Outre le fait de mettre les demandeurs d’asile en difficulté, un autre parti pourrait se retrouver en difficulté à cause de cet accord : le gouvernement britannique lui-même. « Mettre en œuvre ce type d’accord coûte extrêmement cher », explique Catherine Woollard. « Selon des analystes, cela va coûter plus d’un million de livre sterling (ndlr : 1,172 million d'euros) par réfugié, ce sont des chiffres absurdes. » Le prix élevé de ce processus dissuadera-t-il le gouvernement britannique de le mettre en œuvre ? Le cas Australien peut laisser entrevoir cette issue. En 2013, le pays avait passé un accord avec la Papouasie Nouvelle-Guinée, qui prévoyait l’envoi des demandeurs d’asile sur l’île de Manus. En 2016, un rapport de la cour des comptes australienne montre que le ministère australien a laissé exploser les coûts de gestion de ces centres.
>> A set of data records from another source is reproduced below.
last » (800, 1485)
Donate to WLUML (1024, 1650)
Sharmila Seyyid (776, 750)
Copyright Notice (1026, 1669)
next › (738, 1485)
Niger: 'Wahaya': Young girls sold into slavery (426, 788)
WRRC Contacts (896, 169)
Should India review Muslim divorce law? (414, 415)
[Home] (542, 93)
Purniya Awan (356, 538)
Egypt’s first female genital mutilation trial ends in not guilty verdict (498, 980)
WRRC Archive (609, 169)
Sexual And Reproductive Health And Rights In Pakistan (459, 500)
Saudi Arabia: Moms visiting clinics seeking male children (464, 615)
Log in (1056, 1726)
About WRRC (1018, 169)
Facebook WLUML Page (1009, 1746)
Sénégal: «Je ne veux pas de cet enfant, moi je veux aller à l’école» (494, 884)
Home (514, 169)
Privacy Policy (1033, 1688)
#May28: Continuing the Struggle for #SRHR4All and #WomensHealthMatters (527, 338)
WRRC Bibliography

Enfin, Catherine Woollard craint que l’envoi des demandeurs d’asile au Rwanda ne créé « beaucoup de problèmes pour la France et la Belgique. » Selon elle, « avec le risque que les demandeurs d’asile soient envoyés au Rwanda, les sauveteurs en mer et les bénévoles auront plus de difficultés moralement à conduire des migrants sauvés en mer au Royaume-Uni. »
Si une décision de justice suspend la mise en œuvre de l’accord entre le Royaume-Uni et le Rwanda, cela ne signifie pas la fin des problèmes pour les demandeurs d’asile. « On craint qu’il n’y ait une situation d’apatridie pour ces personnes, où ils resteraient en détention sans avoir la possibilité de demander l’asile », détaille Catherine Woollard. Les réfugiés syriens au Danemark se trouvent dans cette situation. « Mais le pire pour eux serait que le vol parte vers le Rwanda », ajoute-t-elle.
Cela montre que cette politique est cruelle au point que les gens préfèrent se suicider.Catherine Woollard, directrice de l'ERCE.
Plus grave encore, le média britannique The Guardian affirme que des associations venant en aide aux demandeurs d’asile documentent des tentatives de suicide parmi les personnes menacées par un envoi au Rwanda. « Malheureusement, même si c’est dramatique, ça ne m’étonne pas », analyse Catherine Woollard. « Ce sont des personnes très vulnérables, poursuit-elle. Ils vont être envoyés dans un pays qu’ils ne connaissent pas et où il y a des violations des droits de l’homme, et ils savent que ce n’est pas un pays sûr pour eux. » Et de l’autre côté, toujours selon elle, « cela montre que cette politique est cruelle au point que les gens préfèrent se suicider ».